Local opportunity acquisition models employ diverse and innovative approaches, including differences in their financing methods, in determining whether acquired properties preserve subsidized or naturally occurring affordable units as well as the length and depth of their affordability guarantees. In this article, the first in a two-part series, we examine one example of a publicly initiated effort to acquire and preserve affordable housing in opportunity neighborhoods: King County Housing Authority's (KCHA's) site-based affordability strategies. KCHA employs tax-exempt bonds and other financing approaches to acquire and preserve a portfolio of workforce housing as well as purchase small apartments for conversion to public housing.

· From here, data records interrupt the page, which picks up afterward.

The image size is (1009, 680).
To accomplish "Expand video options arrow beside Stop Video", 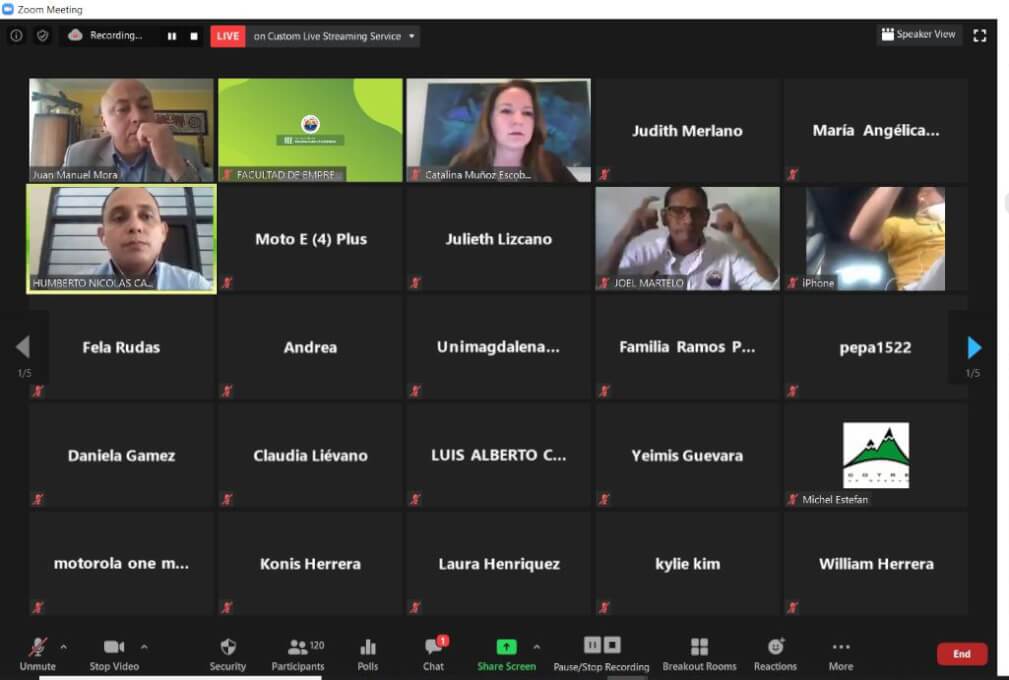I will click(144, 646).
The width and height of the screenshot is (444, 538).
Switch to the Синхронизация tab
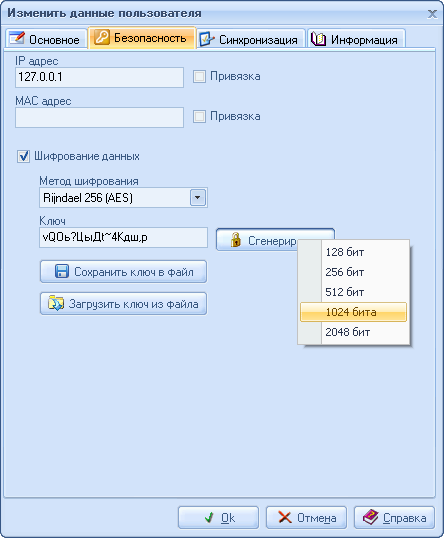click(251, 39)
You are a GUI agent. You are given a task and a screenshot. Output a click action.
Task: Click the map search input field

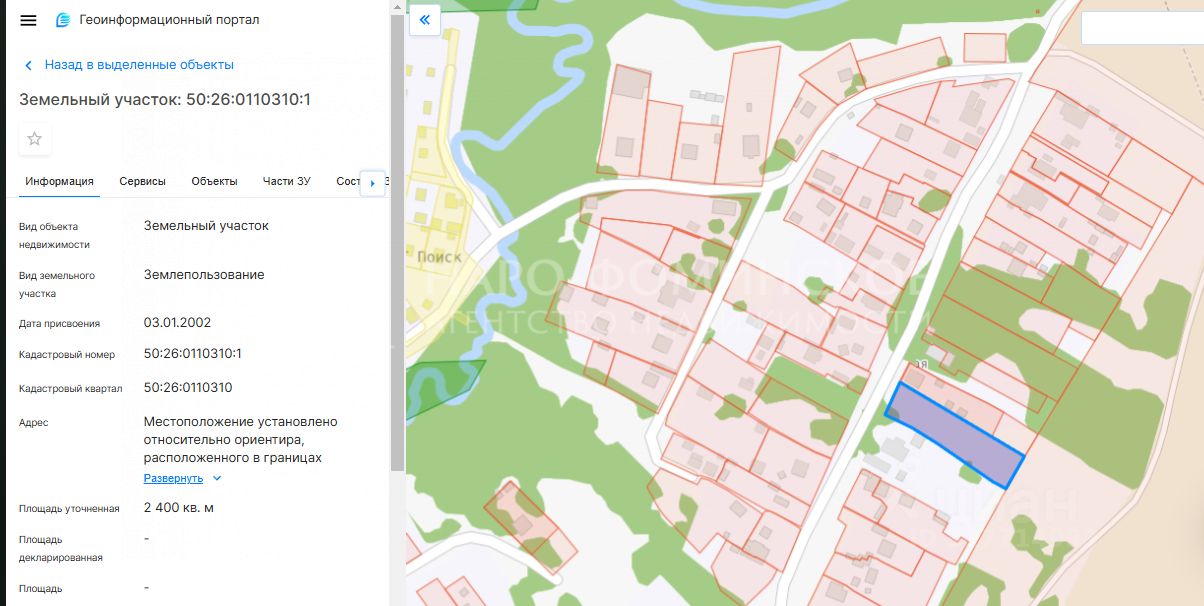[x=1141, y=28]
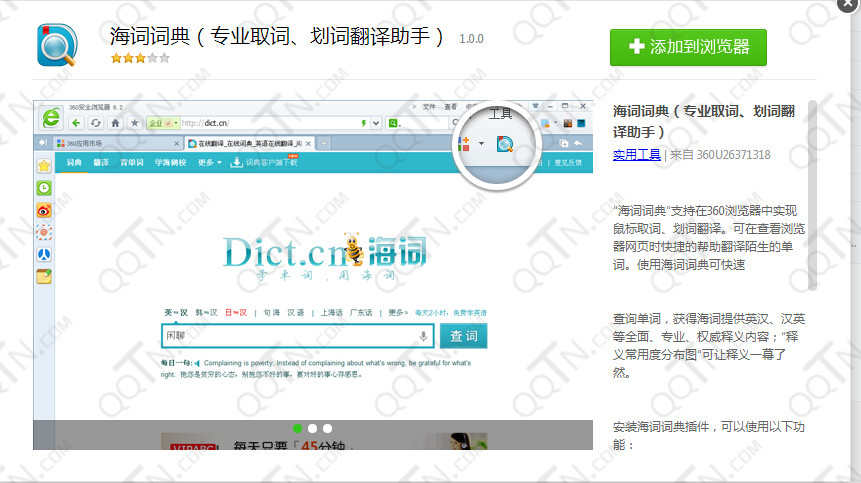Click the star rating under the title
Viewport: 861px width, 483px height.
140,59
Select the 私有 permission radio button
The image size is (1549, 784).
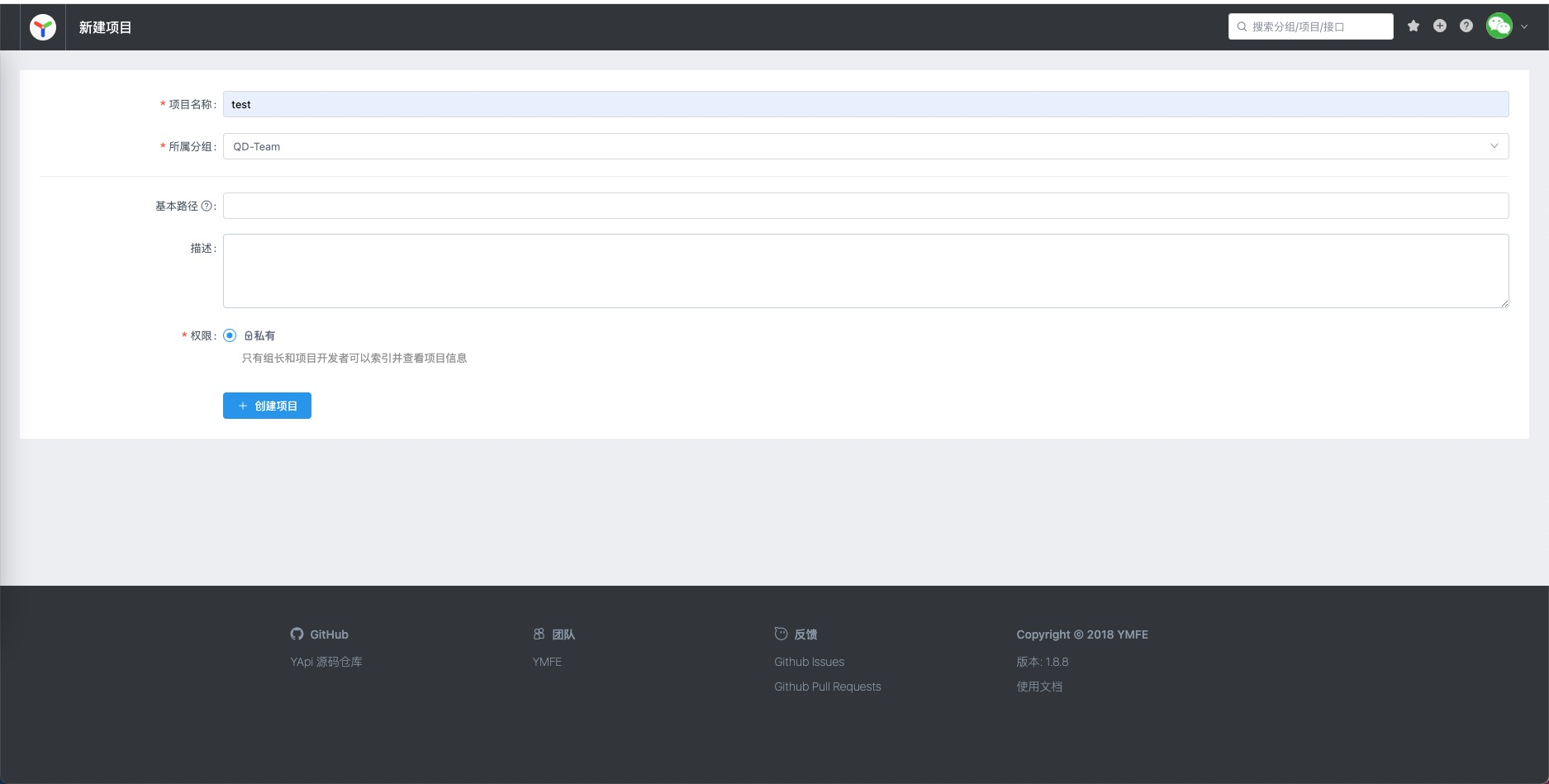point(230,335)
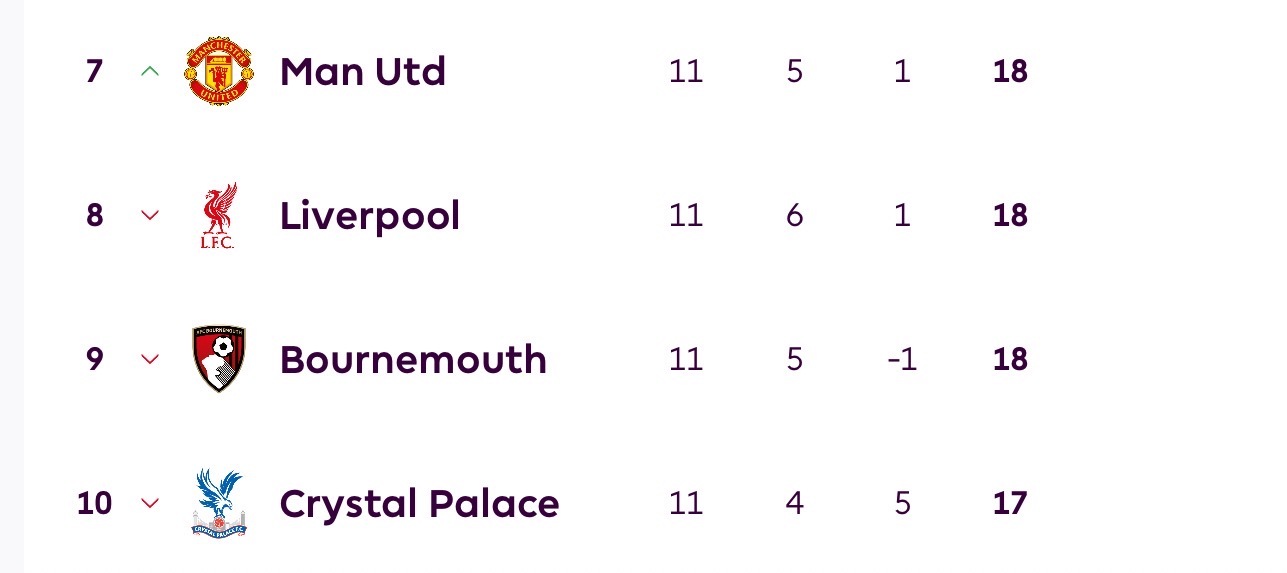Select the Crystal Palace team name
Image resolution: width=1287 pixels, height=573 pixels.
(x=419, y=504)
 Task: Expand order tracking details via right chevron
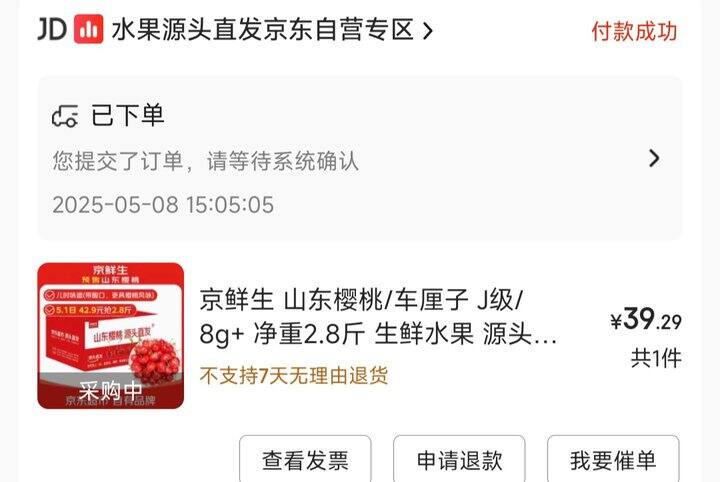pyautogui.click(x=654, y=158)
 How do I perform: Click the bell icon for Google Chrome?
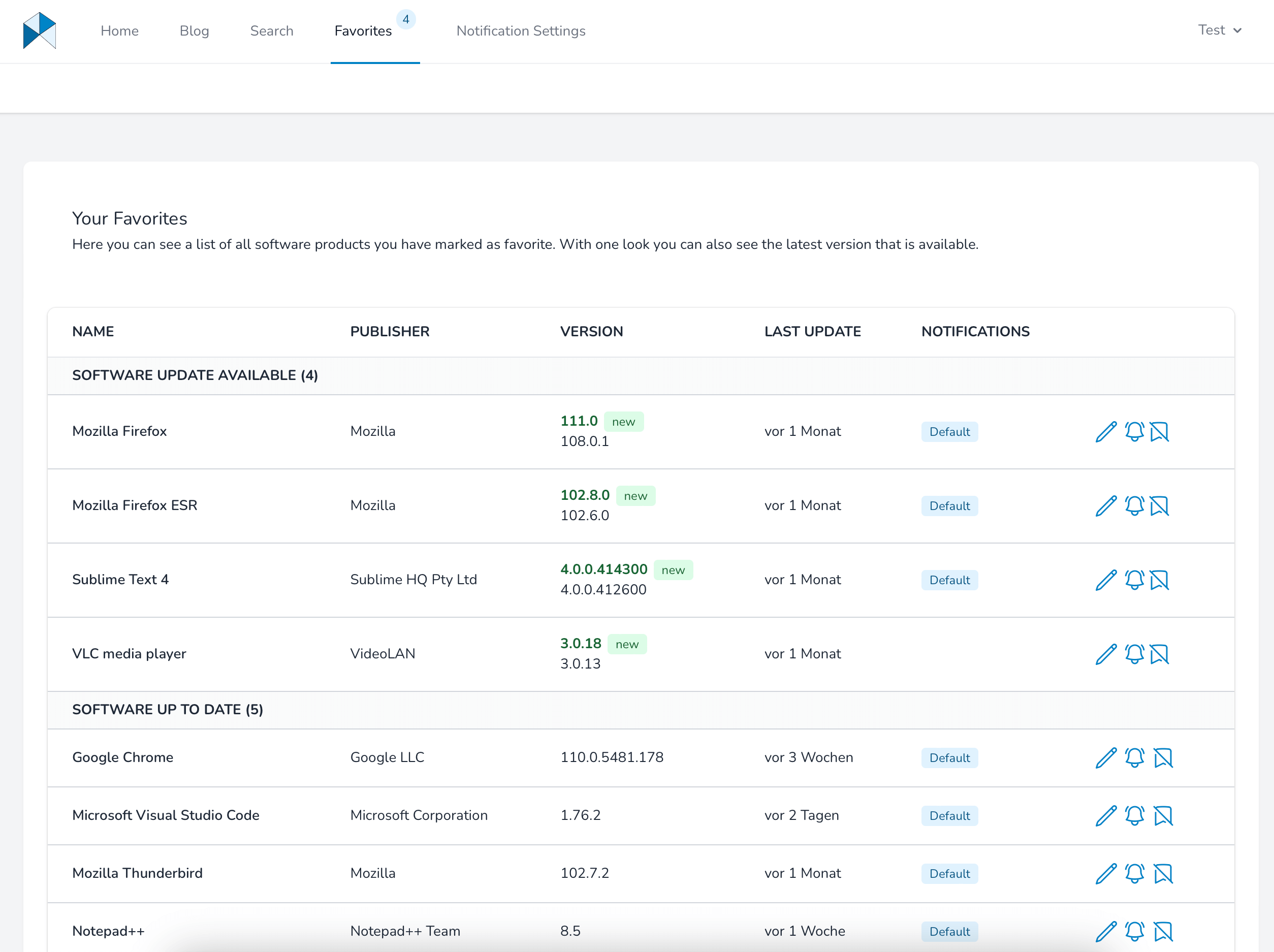(1134, 757)
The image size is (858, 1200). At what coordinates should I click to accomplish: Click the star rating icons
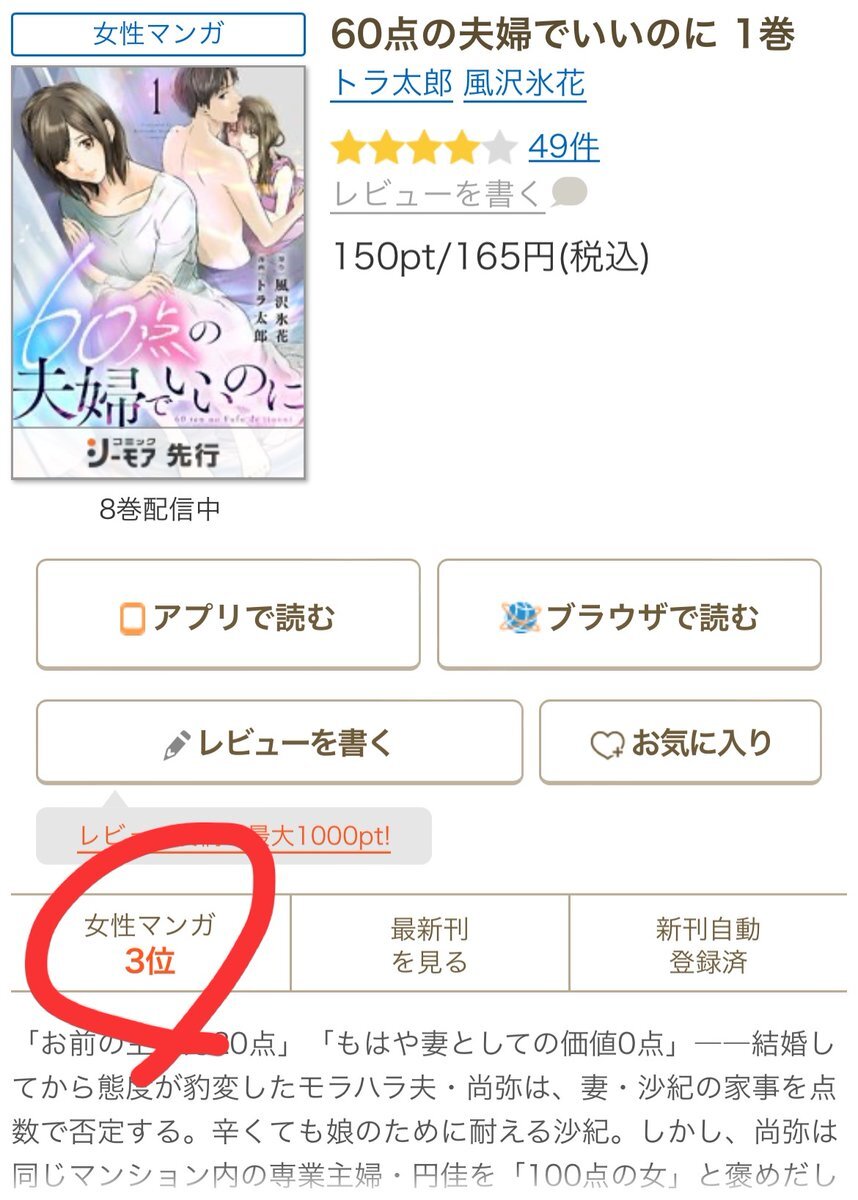coord(424,149)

King County Housing Authority: Regional Context 

Created by the state of Washington in 1939 and a participant in the Moving to Work (MTW) program since 2003, KCHA's service area includes all of King County outside of the cities of Seattle and Renton, encompassing more than 1.4 million of the county's roughly 2.2 million population. Between 2010 and 2020, the service area's population grew by approximately 16 percent compared with an increase of approximately 7 percent for the nation as a whole. In 2022, the county's estimated median household income was more than $116,000, higher than that of the largest comparable counties by employment, the state of Washington (at more than $91,000), and the nation as a whole (at approximately $75,000). Adjusting for inflation, King County's median household income has increased by 30 percent since 2010. Despite these increases, disparities exist. Incomes of White and Asian households exceed those of Black and Hispanic households, and income inequality has increased in recent years. These disparities are particularly evident in the higher-opportunity and lower-poverty areas to the north and east of the county's urban and suburban core, including locations implicated in recent technology industry booms.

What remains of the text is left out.